[Stored data]
^^^^^^^^^^^^^^^^

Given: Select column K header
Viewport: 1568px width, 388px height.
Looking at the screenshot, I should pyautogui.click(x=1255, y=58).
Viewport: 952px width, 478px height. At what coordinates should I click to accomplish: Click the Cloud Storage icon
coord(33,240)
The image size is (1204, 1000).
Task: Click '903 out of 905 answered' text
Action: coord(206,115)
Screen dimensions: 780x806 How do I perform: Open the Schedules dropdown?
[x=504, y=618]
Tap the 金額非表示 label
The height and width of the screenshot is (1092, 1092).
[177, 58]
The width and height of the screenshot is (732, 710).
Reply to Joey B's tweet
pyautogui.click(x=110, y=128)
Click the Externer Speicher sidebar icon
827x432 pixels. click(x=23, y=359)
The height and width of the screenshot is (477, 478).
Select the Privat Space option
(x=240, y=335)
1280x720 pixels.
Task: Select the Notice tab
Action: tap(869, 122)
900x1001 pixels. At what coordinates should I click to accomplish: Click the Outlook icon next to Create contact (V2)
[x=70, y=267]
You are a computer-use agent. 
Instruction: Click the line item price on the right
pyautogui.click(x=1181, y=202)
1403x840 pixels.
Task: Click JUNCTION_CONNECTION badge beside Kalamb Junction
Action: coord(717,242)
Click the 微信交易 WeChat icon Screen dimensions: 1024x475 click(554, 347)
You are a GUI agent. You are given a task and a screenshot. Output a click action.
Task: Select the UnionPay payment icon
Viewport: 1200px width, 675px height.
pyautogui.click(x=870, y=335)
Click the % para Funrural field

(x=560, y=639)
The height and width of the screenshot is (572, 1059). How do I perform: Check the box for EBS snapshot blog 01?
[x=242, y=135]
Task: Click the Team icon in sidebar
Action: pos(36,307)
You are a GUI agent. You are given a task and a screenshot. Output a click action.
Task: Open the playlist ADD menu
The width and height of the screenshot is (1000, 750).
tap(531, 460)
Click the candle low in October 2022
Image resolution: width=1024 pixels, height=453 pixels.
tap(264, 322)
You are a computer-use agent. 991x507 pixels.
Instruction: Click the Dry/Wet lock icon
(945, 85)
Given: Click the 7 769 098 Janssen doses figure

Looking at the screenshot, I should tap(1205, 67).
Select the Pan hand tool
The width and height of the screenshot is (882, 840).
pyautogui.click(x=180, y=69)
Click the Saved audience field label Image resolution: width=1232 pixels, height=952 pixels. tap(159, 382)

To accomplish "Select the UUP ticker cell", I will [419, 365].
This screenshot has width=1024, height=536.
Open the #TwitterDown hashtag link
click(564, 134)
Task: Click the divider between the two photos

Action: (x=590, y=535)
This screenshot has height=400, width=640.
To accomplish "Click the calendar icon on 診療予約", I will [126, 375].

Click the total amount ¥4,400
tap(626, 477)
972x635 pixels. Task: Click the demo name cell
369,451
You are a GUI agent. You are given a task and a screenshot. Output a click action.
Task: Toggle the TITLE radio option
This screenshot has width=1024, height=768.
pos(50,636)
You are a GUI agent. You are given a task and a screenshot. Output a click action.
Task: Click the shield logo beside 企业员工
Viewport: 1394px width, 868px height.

^^^^^^^^^^^^^^^^

▶ _WHAT IS NEEDED_
The records shown above are to be retyped exactly, with none omitted.

▶ _FINAL ANSWER_
Given: Select column K header
Viewport: 1568px width, 388px height.
Looking at the screenshot, I should pyautogui.click(x=1255, y=58).
Viewport: 952px width, 478px height. At what coordinates should I click to accomplish: Click the Cloud Storage icon
coord(33,240)
The image size is (1204, 1000).
Task: Click '903 out of 905 answered' text
Action: coord(206,115)
Screen dimensions: 780x806 How do I perform: Open the Schedules dropdown?
[x=504, y=618]
Tap the 金額非表示 label
The height and width of the screenshot is (1092, 1092).
[177, 58]
The width and height of the screenshot is (732, 710).
Reply to Joey B's tweet
pyautogui.click(x=110, y=128)
Click the Externer Speicher sidebar icon
827x432 pixels. click(x=23, y=359)
The height and width of the screenshot is (477, 478).
Select the Privat Space option
(x=240, y=335)
1280x720 pixels.
Task: Select the Notice tab
Action: tap(869, 122)
900x1001 pixels. At what coordinates should I click to accomplish: Click the Outlook icon next to Create contact (V2)
[x=70, y=267]
You are a computer-use agent. 
Instruction: Click the line item price on the right
pyautogui.click(x=1181, y=202)
1403x840 pixels.
Task: Click JUNCTION_CONNECTION badge beside Kalamb Junction
Action: coord(717,242)
Click the 微信交易 WeChat icon Screen dimensions: 1024x475 click(554, 347)
You are a GUI agent. You are given a task and a screenshot. Output a click action.
Task: Select the UnionPay payment icon
Viewport: 1200px width, 675px height.
pyautogui.click(x=870, y=335)
Click the % para Funrural field

(x=560, y=639)
The height and width of the screenshot is (572, 1059). How do I perform: Check the box for EBS snapshot blog 01?
[x=242, y=135]
Task: Click the Team icon in sidebar
Action: pos(36,307)
You are a GUI agent. You are given a task and a screenshot. Output a click action.
Task: Open the playlist ADD menu
The width and height of the screenshot is (1000, 750).
tap(531, 460)
Click the candle low in October 2022
Image resolution: width=1024 pixels, height=453 pixels.
tap(264, 322)
You are a computer-use agent. 991x507 pixels.
Instruction: Click the Dry/Wet lock icon
(945, 85)
Given: Click the 7 769 098 Janssen doses figure

Looking at the screenshot, I should tap(1205, 67).
Select the Pan hand tool
The width and height of the screenshot is (882, 840).
pyautogui.click(x=180, y=69)
Click the Saved audience field label Image resolution: width=1232 pixels, height=952 pixels. tap(159, 382)

To accomplish "Select the UUP ticker cell", I will [419, 365].
This screenshot has width=1024, height=536.
Open the #TwitterDown hashtag link
click(564, 134)
Task: Click the divider between the two photos

Action: (x=590, y=535)
This screenshot has height=400, width=640.
To accomplish "Click the calendar icon on 診療予約", I will [126, 375].

Click the total amount ¥4,400
tap(626, 477)
972x635 pixels. Task: Click the demo name cell
369,451
You are a GUI agent. You are given a task and a screenshot. Output a click action.
Task: Toggle the TITLE radio option
This screenshot has width=1024, height=768.
pos(50,636)
You are a GUI agent. You are given a task and a screenshot. Output a click action.
Task: Click the shield logo beside 企业员工
Viewport: 1394px width, 868px height.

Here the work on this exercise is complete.